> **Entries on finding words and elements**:

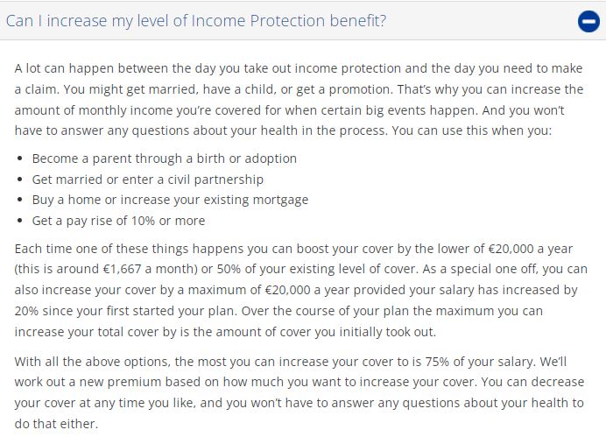Click "Become a parent through a birth or adoption"
This screenshot has height=437, width=606.
[164, 159]
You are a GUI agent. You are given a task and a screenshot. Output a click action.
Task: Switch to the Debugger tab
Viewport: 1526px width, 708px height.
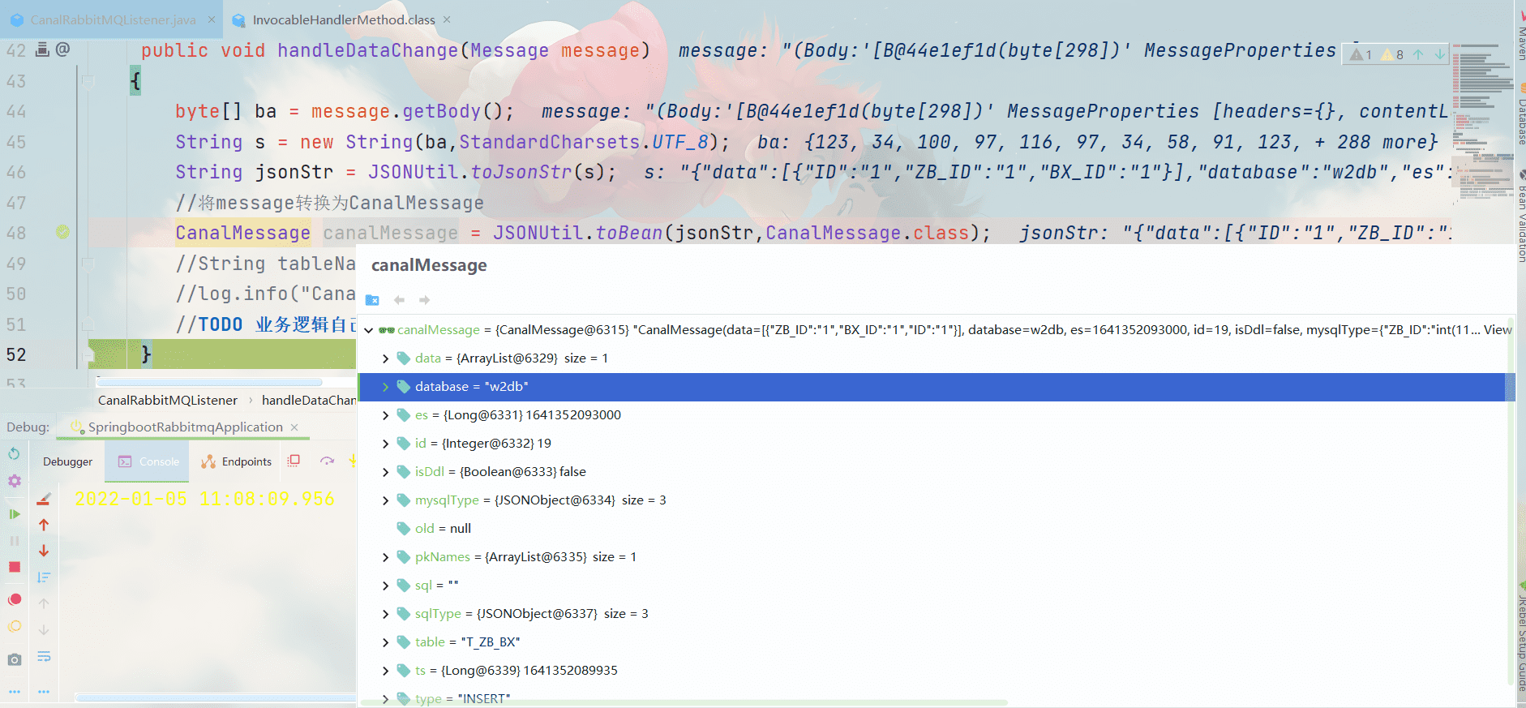(x=67, y=461)
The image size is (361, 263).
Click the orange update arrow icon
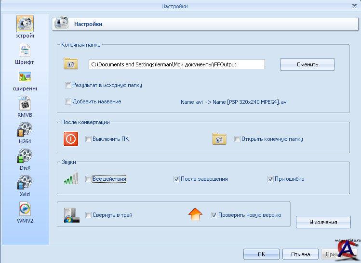coord(195,215)
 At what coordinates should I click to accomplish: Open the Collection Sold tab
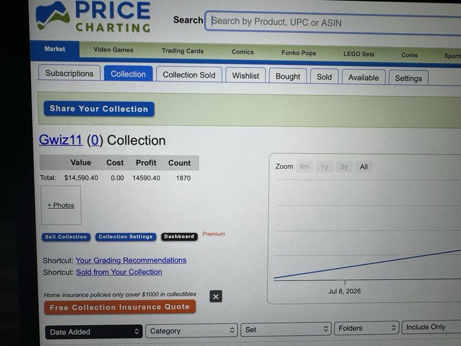189,75
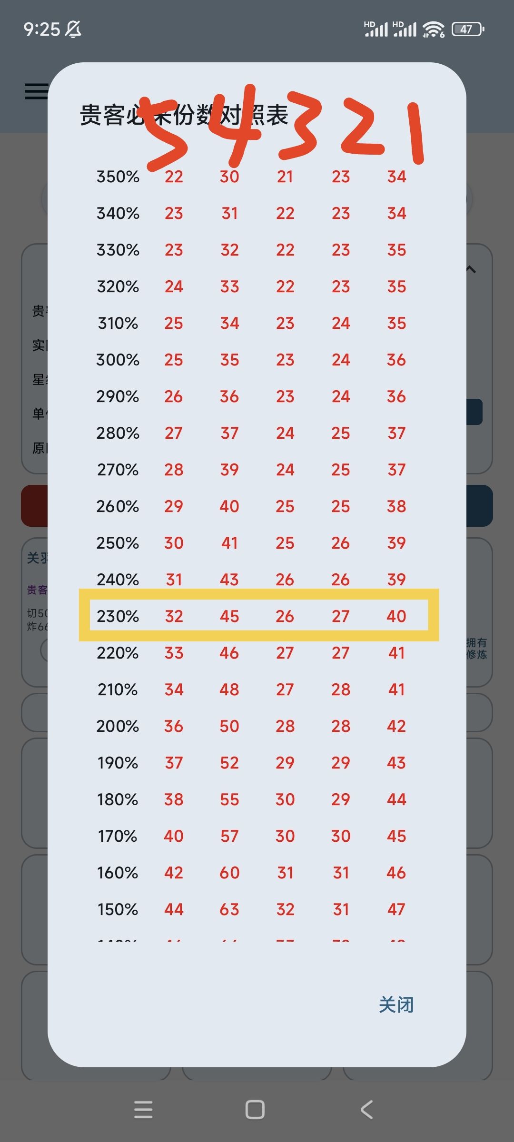Viewport: 514px width, 1142px height.
Task: Tap the first HD signal strength icon
Action: pyautogui.click(x=376, y=30)
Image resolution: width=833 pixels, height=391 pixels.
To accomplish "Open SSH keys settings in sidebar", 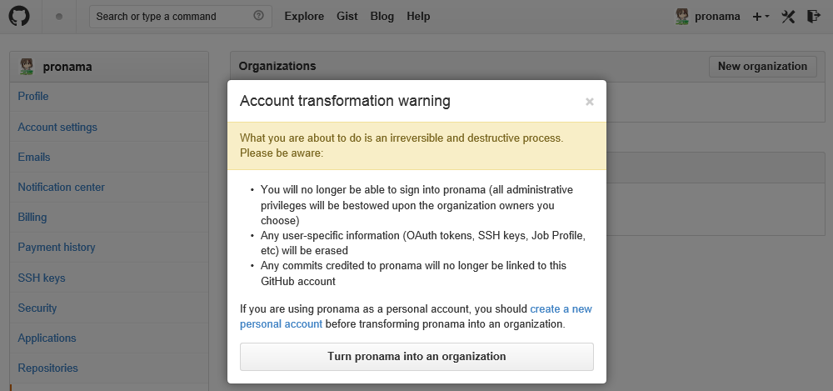I will pos(42,278).
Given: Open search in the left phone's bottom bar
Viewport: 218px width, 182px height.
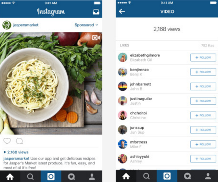Looking at the screenshot, I should 30,177.
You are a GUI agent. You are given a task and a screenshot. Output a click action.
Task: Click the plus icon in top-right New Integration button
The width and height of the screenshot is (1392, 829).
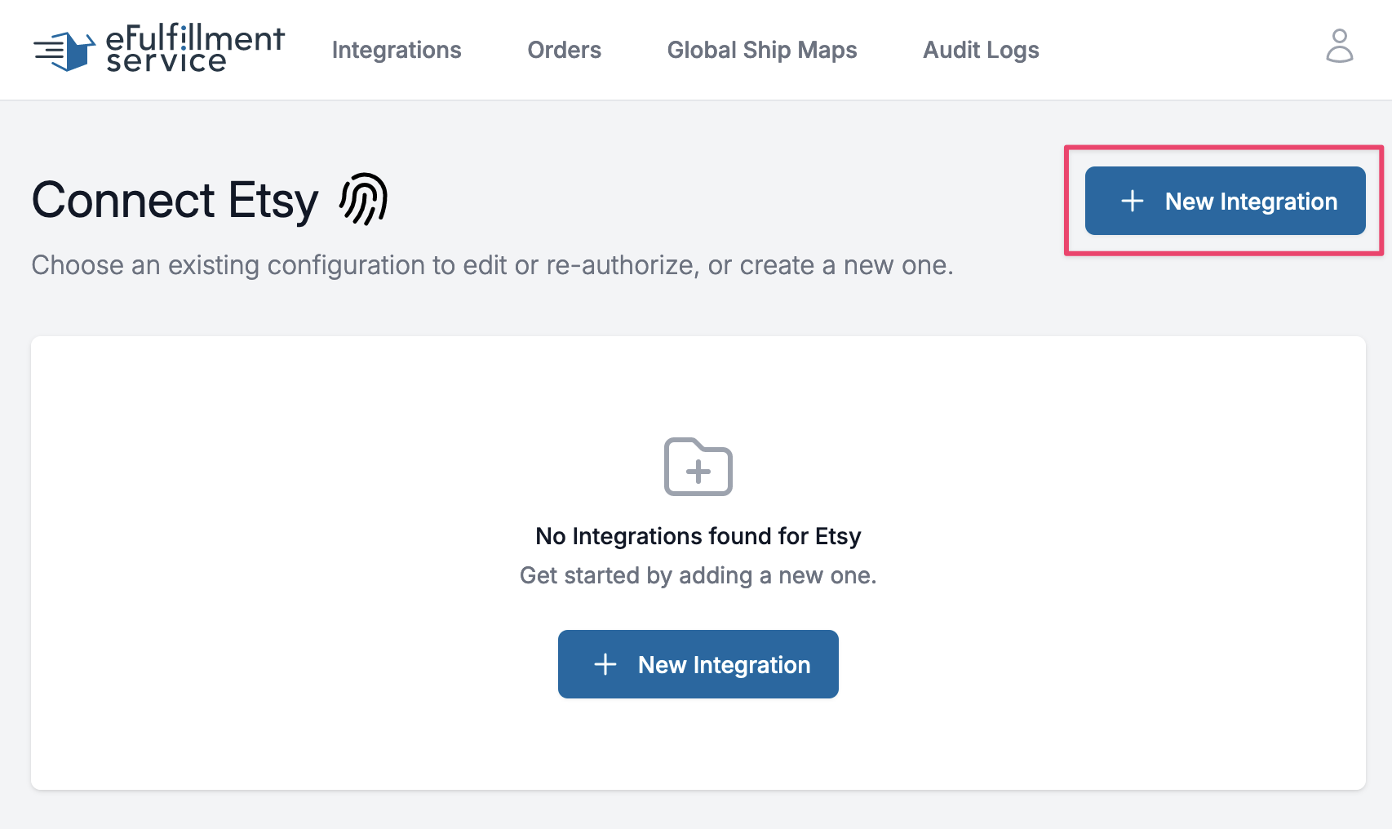1133,201
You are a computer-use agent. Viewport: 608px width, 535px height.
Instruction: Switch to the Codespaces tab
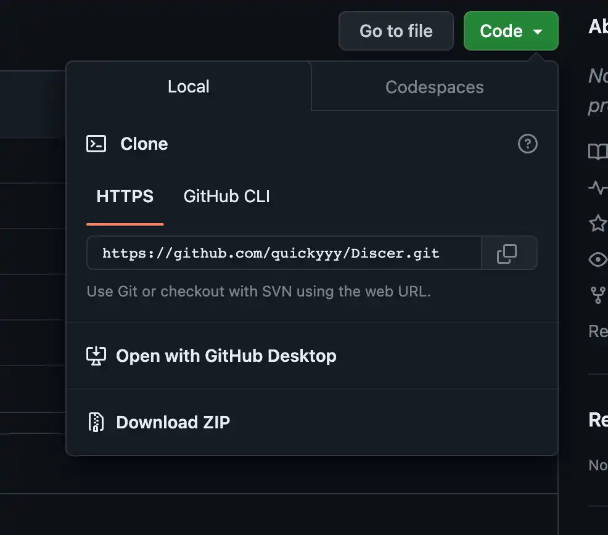pos(434,87)
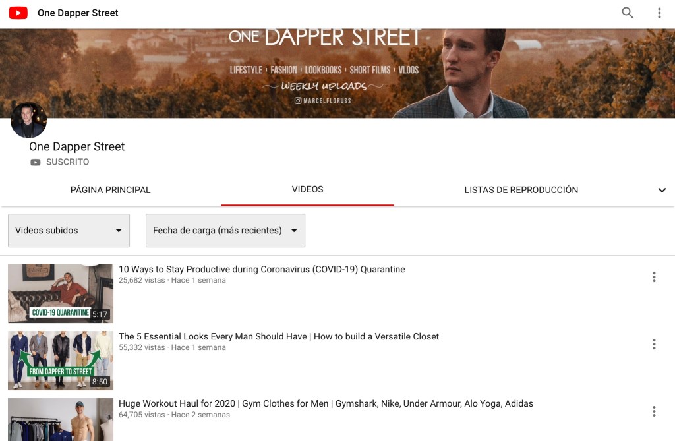Viewport: 675px width, 441px height.
Task: Expand more tabs with the chevron arrow
Action: [662, 191]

> **AIM OF THE TASK**: Retype the lines starting with the line containing "At what coordinates" and going on through the line containing "Action: pyautogui.click(x=376, y=30)", leaving out the pictures.

> **WORKED ANSWER**:
 At what coordinates should I click to accomplish: Open the Collection Sold tab
189,75
Viewport: 514px width, 1142px height.
Task: Tap the first HD signal strength icon
Action: pyautogui.click(x=376, y=30)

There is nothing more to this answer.